+++ Data for the task +++

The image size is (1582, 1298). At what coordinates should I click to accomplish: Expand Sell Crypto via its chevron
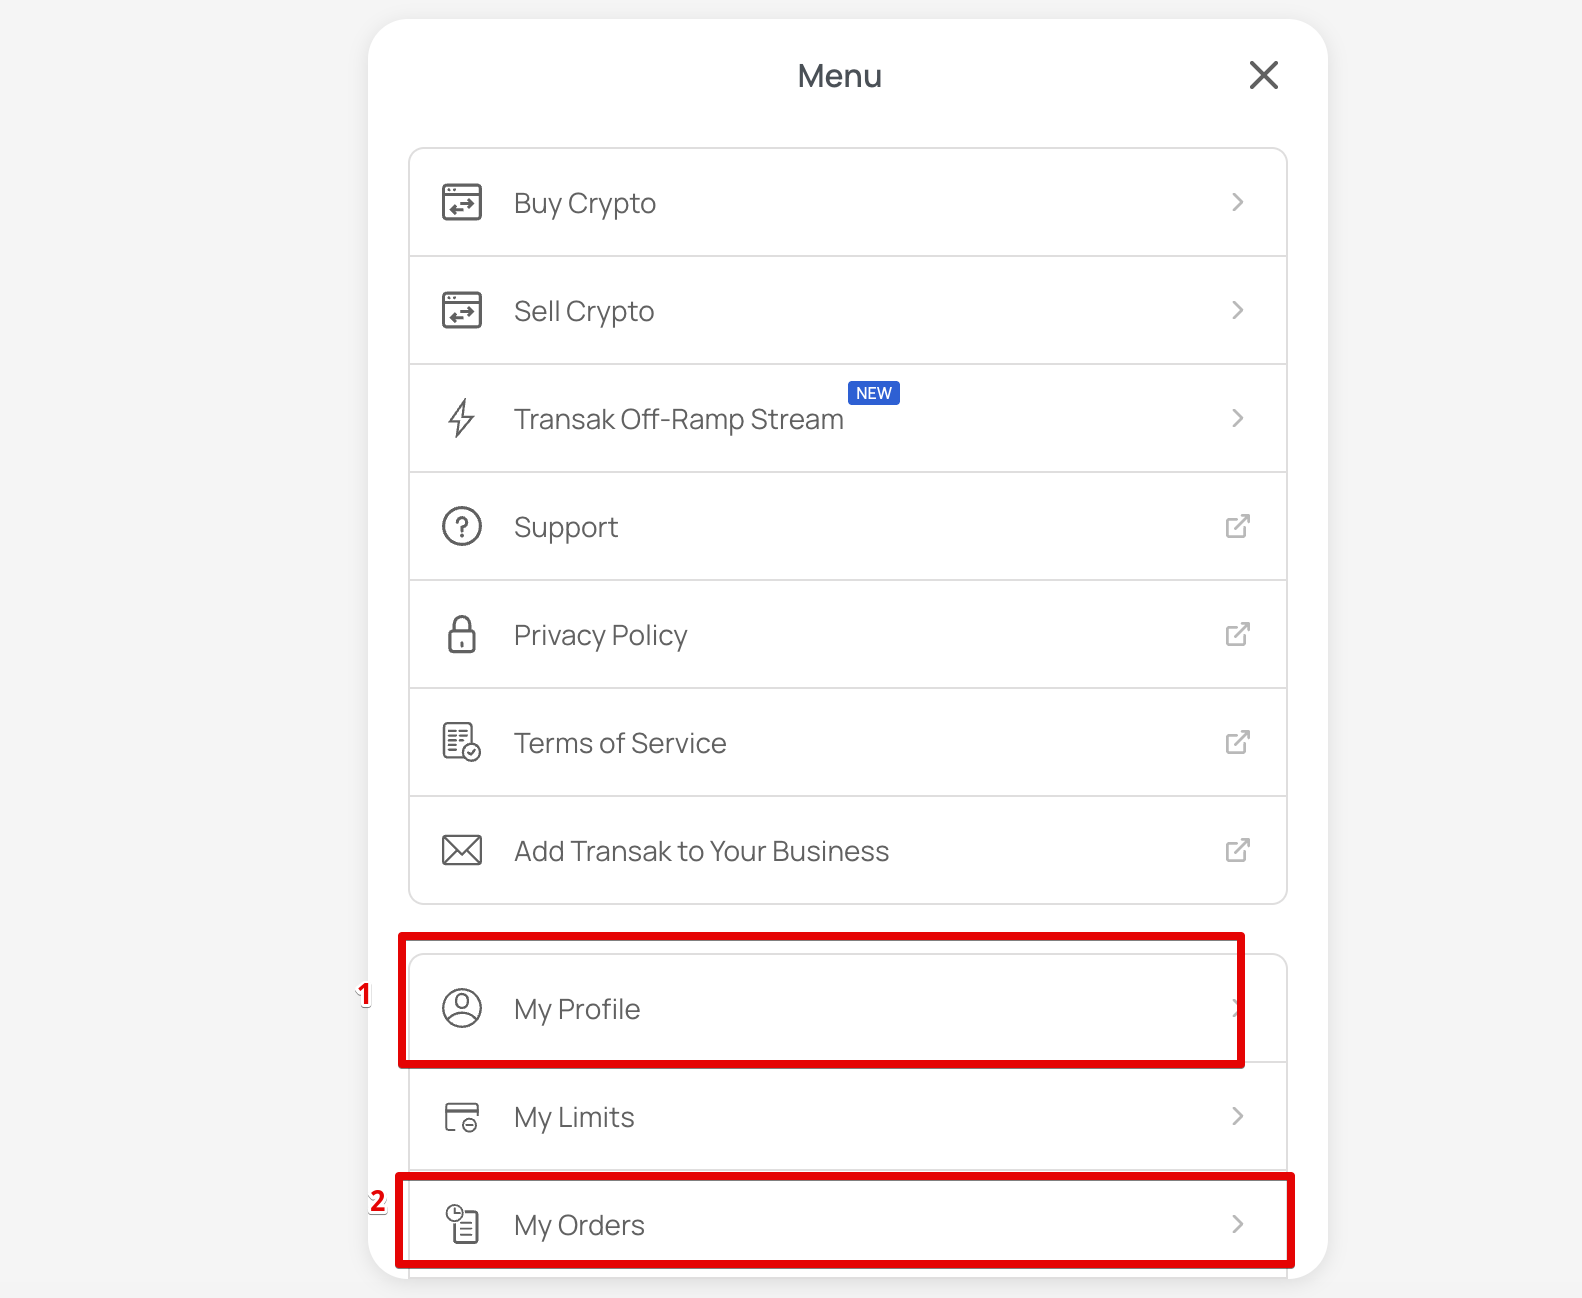coord(1238,310)
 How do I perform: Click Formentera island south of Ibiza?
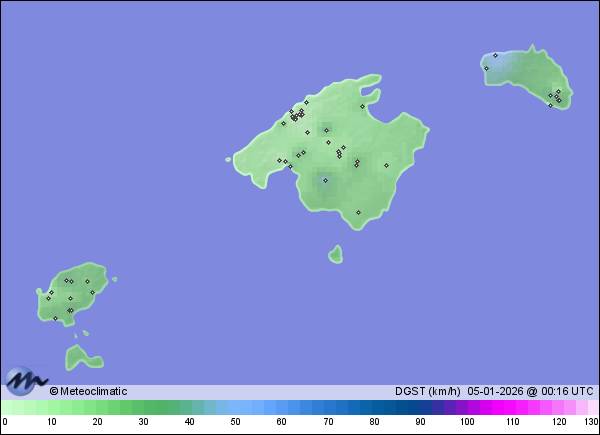coord(82,357)
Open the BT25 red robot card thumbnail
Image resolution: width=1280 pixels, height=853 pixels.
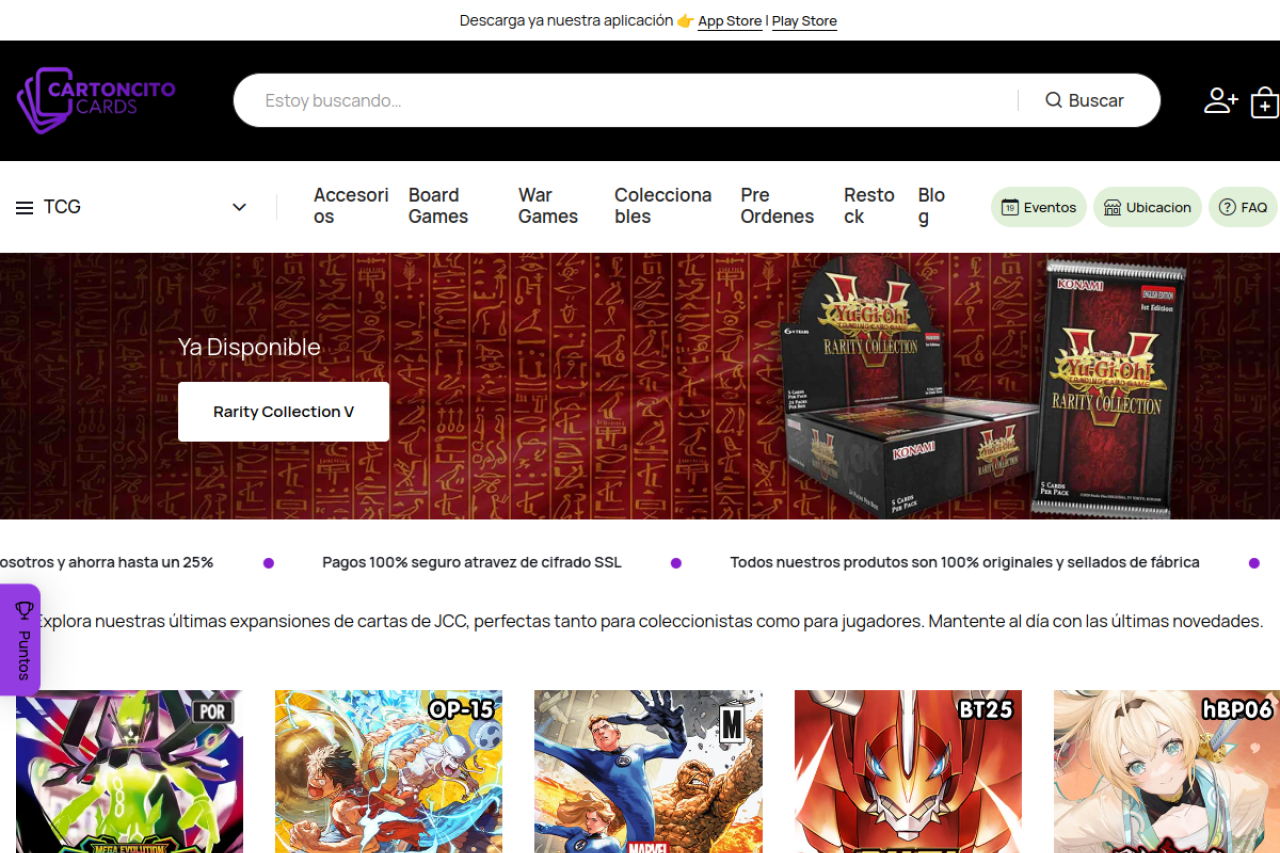(908, 770)
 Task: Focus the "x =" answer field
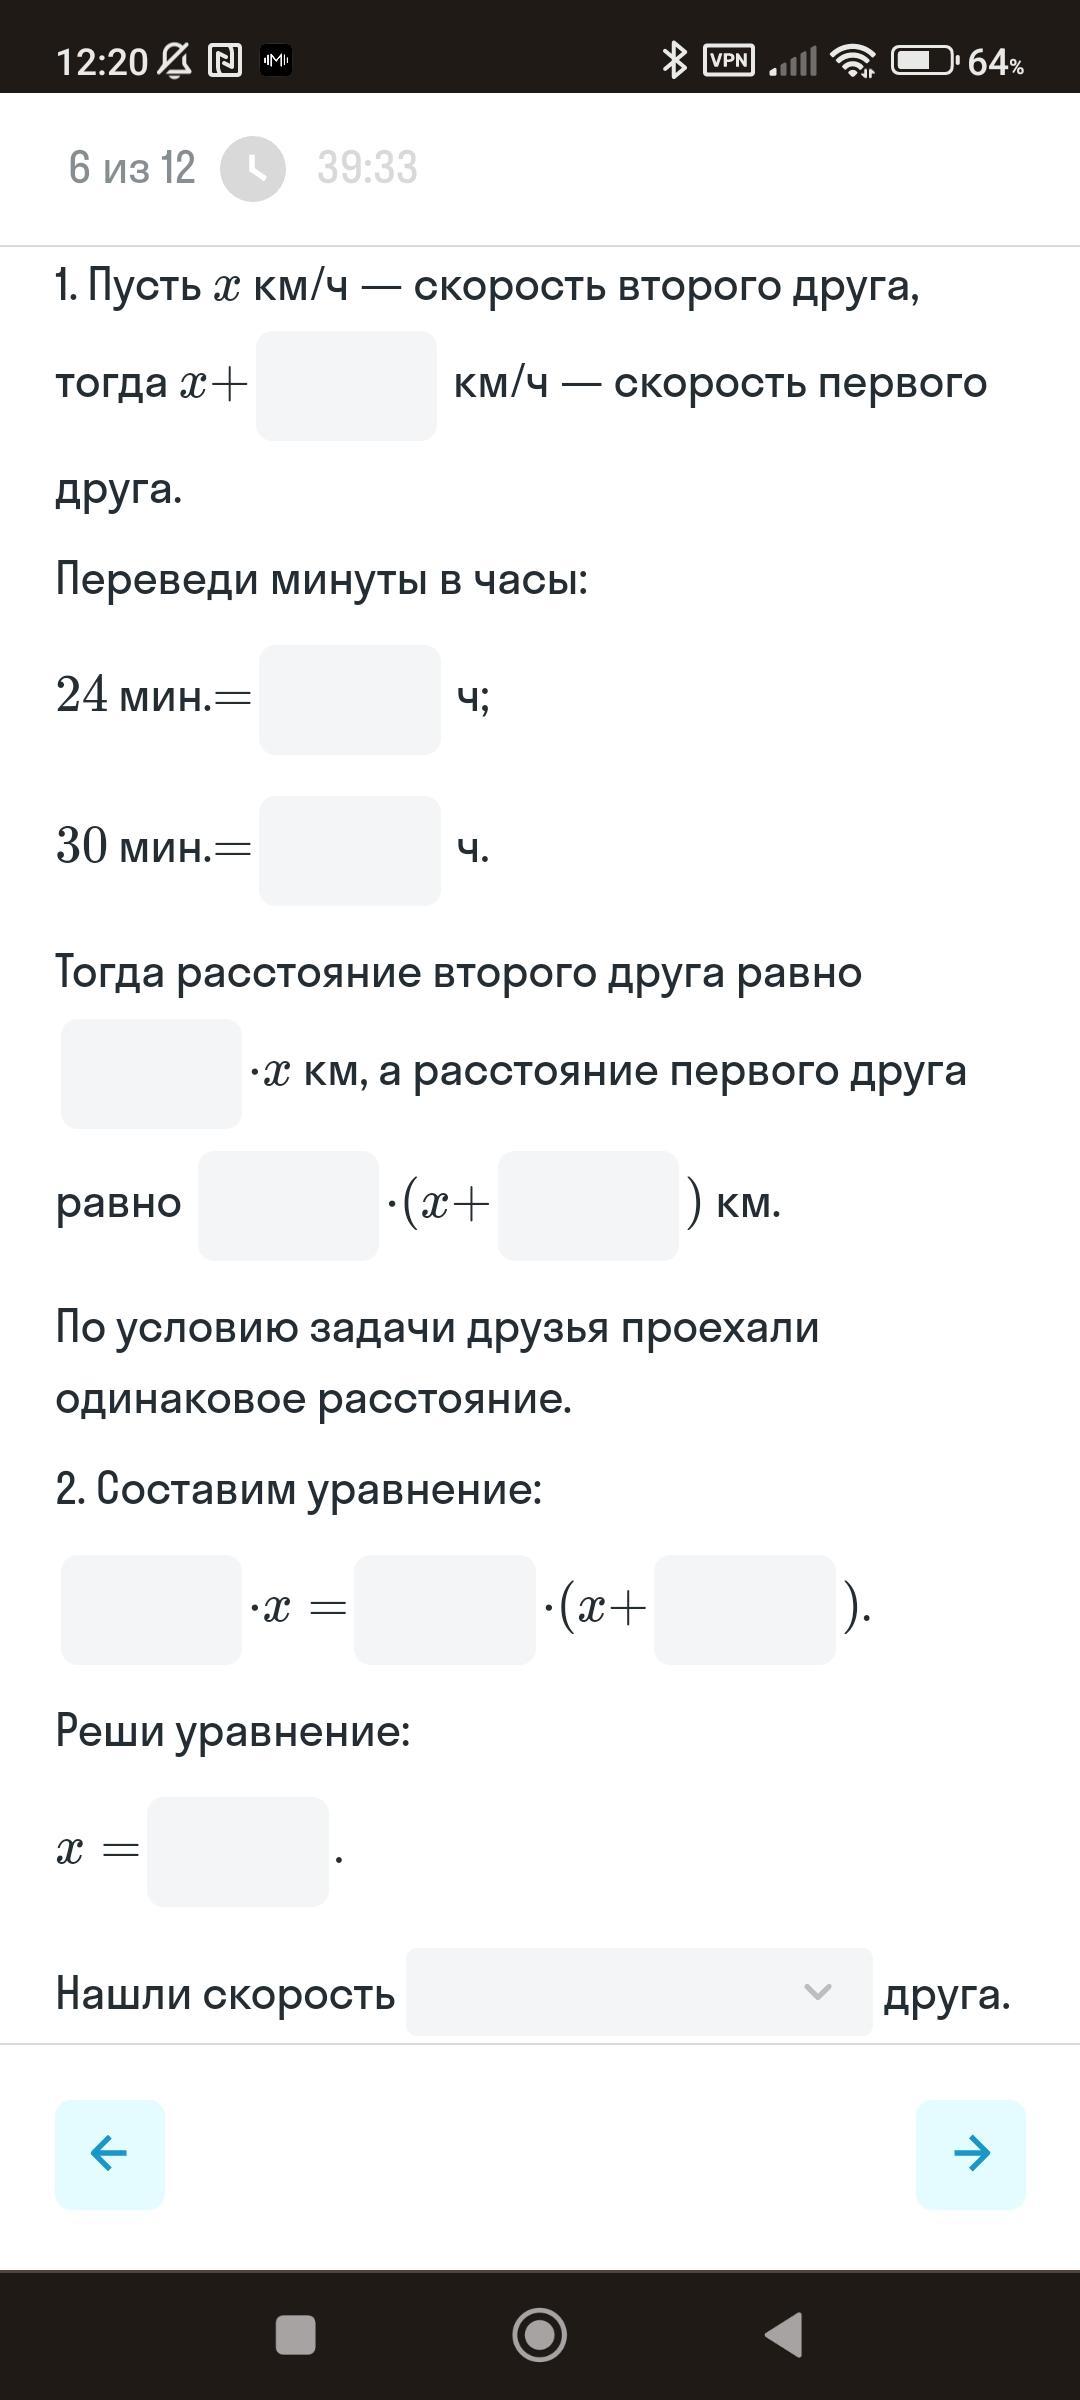[238, 1852]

+++

Problem to solve >> Write out each record exactly as shown, but not its pictures.

Expected answer >>
The image size is (1582, 1298). At what coordinates should I click to accomplish: Expand Sell Crypto via its chevron
coord(1238,310)
 How do I perform: Click Formentera island south of Ibiza?
coord(82,357)
Open the BT25 red robot card thumbnail
Image resolution: width=1280 pixels, height=853 pixels.
(908, 770)
 Task: Focus the "x =" answer field
[238, 1852]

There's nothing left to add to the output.